REQUIRED WORK: Word for word, restate the lines of the material below from its first line through the one containing "Given: Select the Tag toolbar icon". Omit the rest.

EXCERPTED RECORDS:
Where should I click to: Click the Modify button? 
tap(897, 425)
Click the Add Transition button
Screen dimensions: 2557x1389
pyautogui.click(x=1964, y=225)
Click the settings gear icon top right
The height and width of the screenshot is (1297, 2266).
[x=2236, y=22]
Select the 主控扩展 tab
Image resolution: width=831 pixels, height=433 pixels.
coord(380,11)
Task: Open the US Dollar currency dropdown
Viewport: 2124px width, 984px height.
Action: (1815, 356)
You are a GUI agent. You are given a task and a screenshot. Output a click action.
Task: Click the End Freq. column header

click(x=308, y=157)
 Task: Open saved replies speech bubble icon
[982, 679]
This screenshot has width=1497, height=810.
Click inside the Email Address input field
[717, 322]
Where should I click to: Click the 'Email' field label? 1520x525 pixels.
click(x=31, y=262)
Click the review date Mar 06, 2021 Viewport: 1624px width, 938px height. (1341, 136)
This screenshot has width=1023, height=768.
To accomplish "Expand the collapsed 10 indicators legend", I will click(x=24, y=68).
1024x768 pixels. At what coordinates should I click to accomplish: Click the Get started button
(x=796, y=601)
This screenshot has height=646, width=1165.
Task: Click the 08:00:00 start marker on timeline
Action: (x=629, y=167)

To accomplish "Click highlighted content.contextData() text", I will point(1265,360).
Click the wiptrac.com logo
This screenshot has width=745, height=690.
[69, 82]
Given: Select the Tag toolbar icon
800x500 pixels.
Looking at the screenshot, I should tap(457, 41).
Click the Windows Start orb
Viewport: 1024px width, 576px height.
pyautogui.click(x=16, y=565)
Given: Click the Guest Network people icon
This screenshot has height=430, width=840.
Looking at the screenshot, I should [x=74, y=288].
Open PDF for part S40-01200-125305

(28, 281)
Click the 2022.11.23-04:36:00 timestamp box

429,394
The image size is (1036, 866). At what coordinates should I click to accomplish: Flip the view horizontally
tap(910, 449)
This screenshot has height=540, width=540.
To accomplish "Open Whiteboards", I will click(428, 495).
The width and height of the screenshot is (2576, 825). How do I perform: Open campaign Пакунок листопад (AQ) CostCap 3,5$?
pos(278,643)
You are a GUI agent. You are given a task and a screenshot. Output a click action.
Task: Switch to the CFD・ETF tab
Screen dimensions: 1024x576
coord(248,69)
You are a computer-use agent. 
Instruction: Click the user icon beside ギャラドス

WORKED SOLUTION:
Where should I click to: Click the Modify button? 
tap(897, 425)
Click the Add Transition button
Screen dimensions: 2557x1389
pyautogui.click(x=1964, y=225)
Click the settings gear icon top right
The height and width of the screenshot is (1297, 2266).
[x=2236, y=22]
Select the 主控扩展 tab
Image resolution: width=831 pixels, height=433 pixels.
coord(380,11)
Task: Open the US Dollar currency dropdown
Viewport: 2124px width, 984px height.
Action: (1815, 356)
You are a GUI agent. You are given a task and a screenshot. Output a click action.
Task: Click the End Freq. column header

click(x=308, y=157)
 Task: Open saved replies speech bubble icon
[982, 679]
This screenshot has width=1497, height=810.
Click inside the Email Address input field
[717, 322]
Where should I click to: Click the 'Email' field label? 1520x525 pixels.
click(x=31, y=262)
Click the review date Mar 06, 2021 Viewport: 1624px width, 938px height. (1341, 136)
This screenshot has width=1023, height=768.
To accomplish "Expand the collapsed 10 indicators legend", I will click(x=24, y=68).
1024x768 pixels. At what coordinates should I click to accomplish: Click the Get started button
(x=796, y=601)
This screenshot has height=646, width=1165.
Task: Click the 08:00:00 start marker on timeline
Action: (x=629, y=167)

To accomplish "Click highlighted content.contextData() text", I will point(1265,360).
Click the wiptrac.com logo
This screenshot has width=745, height=690.
[69, 82]
Given: Select the Tag toolbar icon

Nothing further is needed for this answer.